Huawei-Finanzchefin in Kanada verhaftet

Der Fall könnte eine neue Runde im Streit zwischen Washington und Peking einläuten: Die Finanzchefin von Huawei sitzt auf Ersuchen der USA in Kanada in Haft, ihr droht die Auslieferung. China protestiert scharf – und könnte bald zurückschlagen.

Die Verhaftung der Finanzchefin des chinesischen Telekommunikationskonzerns Huawei in Kanada droht das gespannte Verhältnis zwischen Peking und Washington weiter zu belasten. Meng Wanzhou sei auf Wunsch der USA bereits am vergangenen Samstag in Vancouver festgesetzt worden, teilte ein Sprecher des kanadischen Justizministeriums mit. Nun könnte es zu deren Auslieferung an die USA kommen. Die chinesische Botschaft in Ottawa forderte indes Mengs sofortige Freilassung. Ein kanadischer Diplomat warnte vor möglichen Vergeltungsmaßnahmen gegen amerikanische und kanadische Manager in der Volksrepublik.

Was genau Meng vorgeworfen wird, wollte Ministeriumssprecher Ian McLeod mit Verweis auf eine Mediensperre nicht sagen. Um die Maßnahme habe die Huawei-Finanzchefin selbst gebeten. Zunächst sei für Freitag eine Kautionsanhörung anberaumt.

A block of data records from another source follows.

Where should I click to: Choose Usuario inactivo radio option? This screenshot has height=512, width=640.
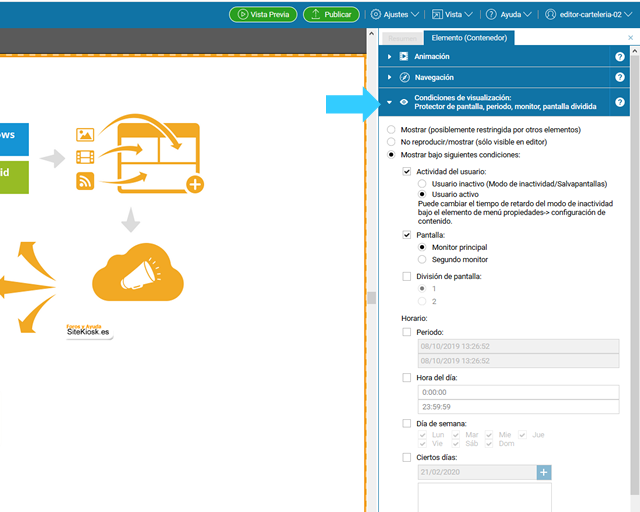click(x=422, y=183)
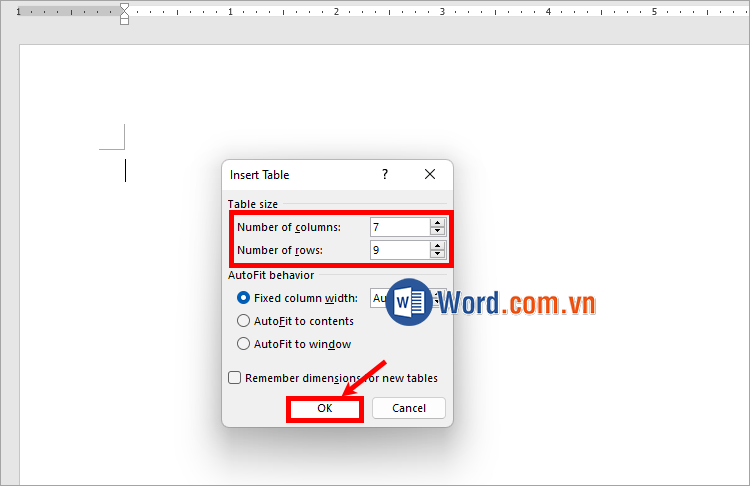The image size is (750, 486).
Task: Increase the number of columns with up arrow
Action: [x=437, y=223]
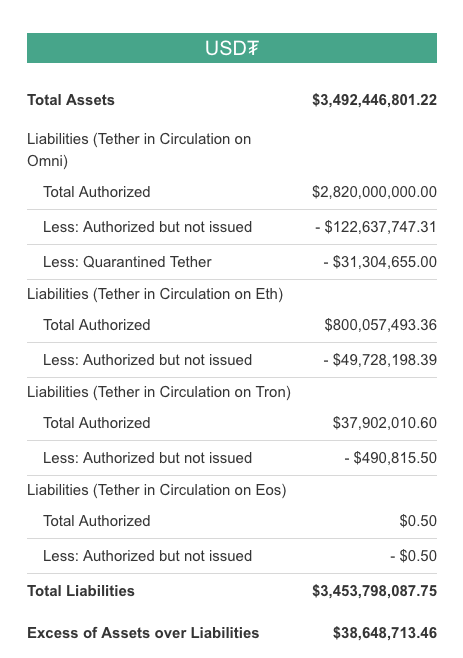Screen dimensions: 463x658
Task: Select the Less: Quarantined Tether row label
Action: click(x=127, y=262)
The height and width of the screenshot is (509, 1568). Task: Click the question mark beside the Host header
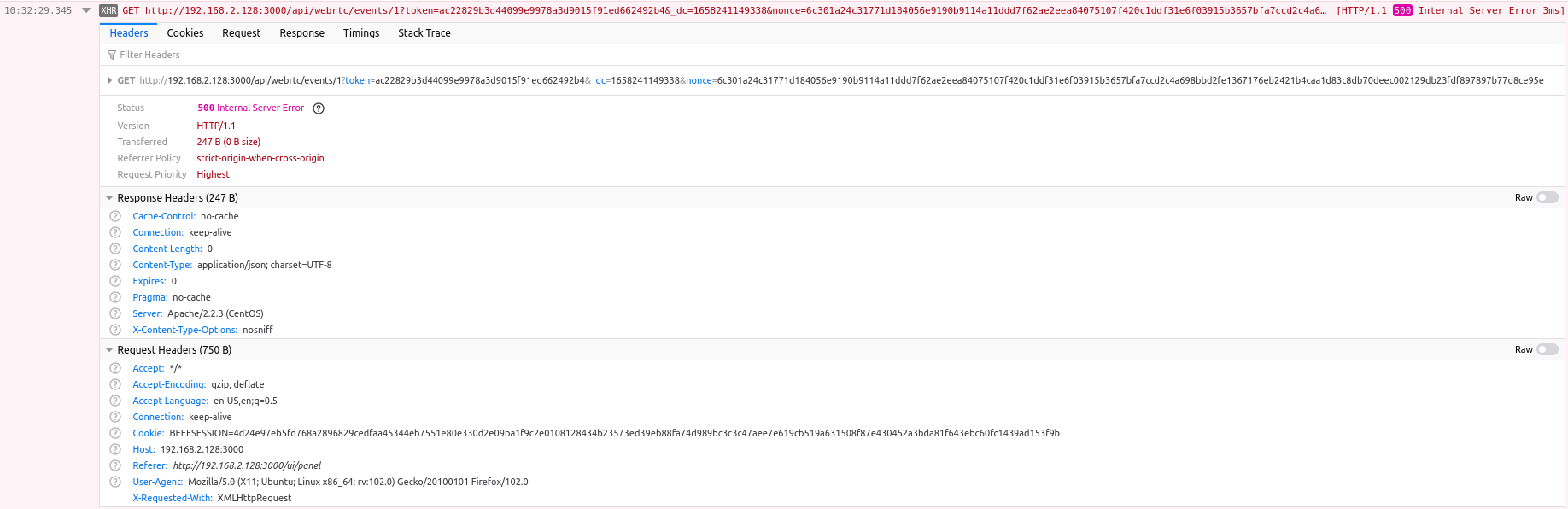(116, 449)
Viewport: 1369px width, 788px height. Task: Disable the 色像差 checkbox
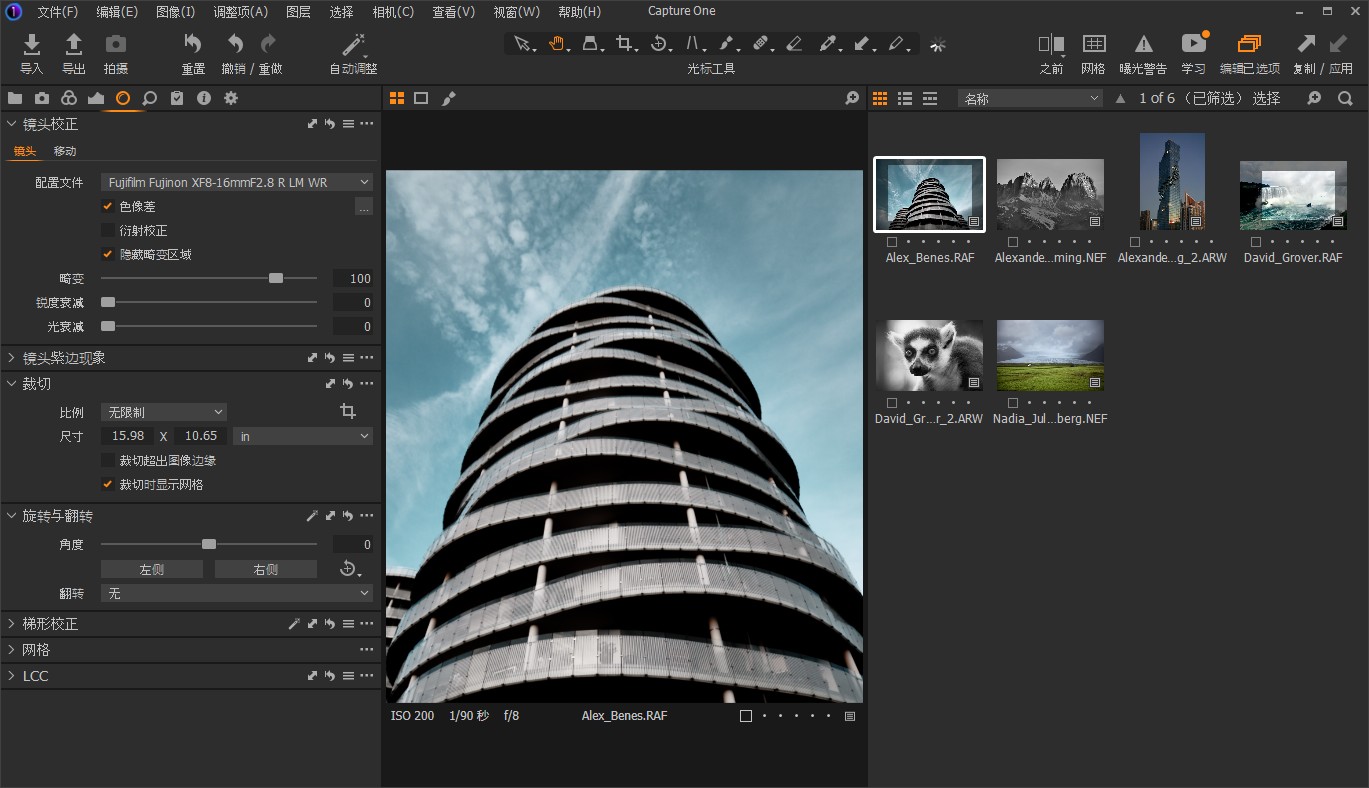click(x=107, y=206)
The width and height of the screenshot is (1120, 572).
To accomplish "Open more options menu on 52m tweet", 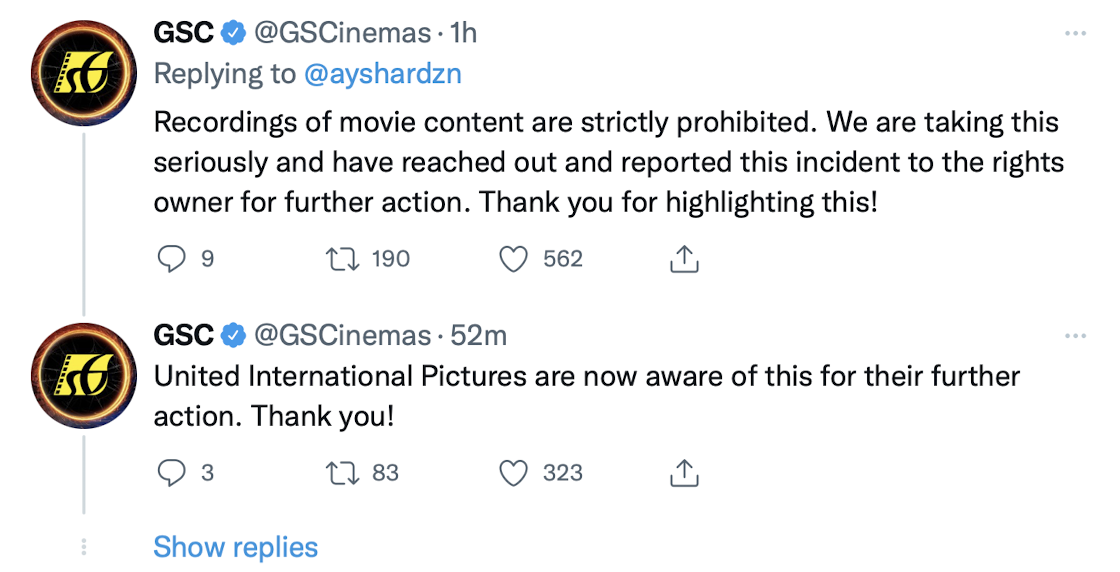I will pos(1075,336).
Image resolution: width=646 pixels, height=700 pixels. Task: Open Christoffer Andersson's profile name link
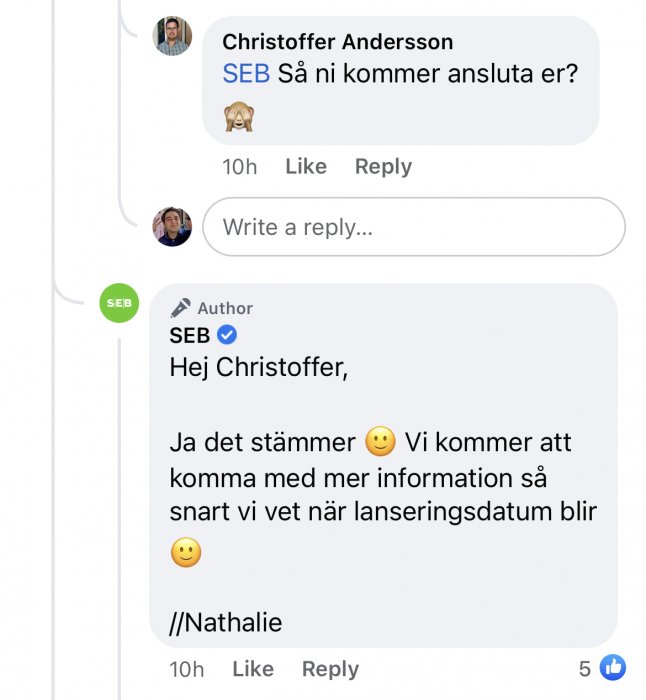point(337,42)
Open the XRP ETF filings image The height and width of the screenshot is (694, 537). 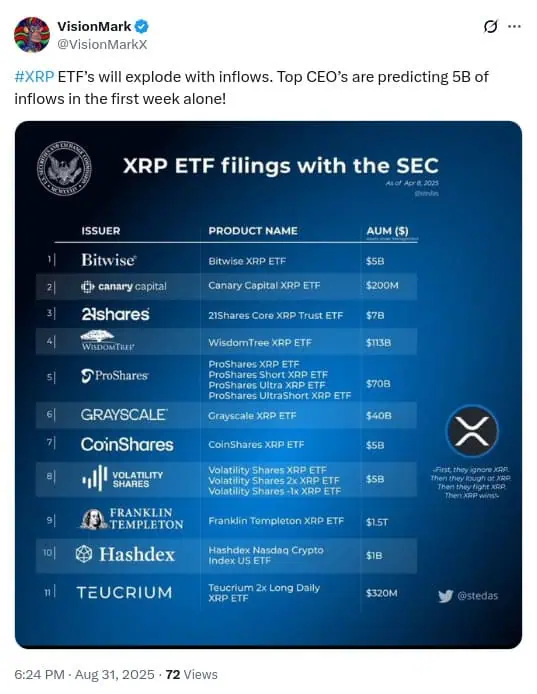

Das „Wall Street Journal“ hatte zu Jahresbeginn berichtet, dass amerikanische Behörden prüften, ob der Tech-Gigant Huawei durch mutmaßliche Geschäfte mit dem Iran gegen US-Sanktionen gegen Teheran verstoßen haben könnte. Unter dem Eindruck des Artikels appellierte China im April an die USA, einen Vertrauensverlust von Unternehmern und Investoren zu vermeiden.